● Task prompt: Give the data back exactly as it stands.

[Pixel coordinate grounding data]
☆ ☆ ☆ ☆
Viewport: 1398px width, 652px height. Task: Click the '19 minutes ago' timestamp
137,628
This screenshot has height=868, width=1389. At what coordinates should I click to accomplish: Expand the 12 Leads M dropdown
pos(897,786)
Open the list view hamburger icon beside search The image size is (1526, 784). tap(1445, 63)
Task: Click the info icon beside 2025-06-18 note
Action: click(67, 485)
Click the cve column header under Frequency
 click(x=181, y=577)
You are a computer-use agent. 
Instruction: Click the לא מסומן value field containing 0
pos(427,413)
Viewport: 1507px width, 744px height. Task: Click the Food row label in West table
☆ ☆ ☆ ☆
● Answer to the exercise:
Viewport: 1398px width, 652px height. Task: Click the '19 minutes ago' timestamp
137,628
This screenshot has height=868, width=1389. At what coordinates should I click to accomplish: Expand the 12 Leads M dropdown
pos(897,786)
Open the list view hamburger icon beside search The image size is (1526, 784). tap(1445, 63)
Task: Click the info icon beside 2025-06-18 note
Action: click(67, 485)
Click the cve column header under Frequency
 click(x=181, y=577)
You are a computer-use agent. 
Instruction: Click the לא מסומן value field containing 0
pos(427,413)
Viewport: 1507px width, 744px height. Task: Click the Food row label in West table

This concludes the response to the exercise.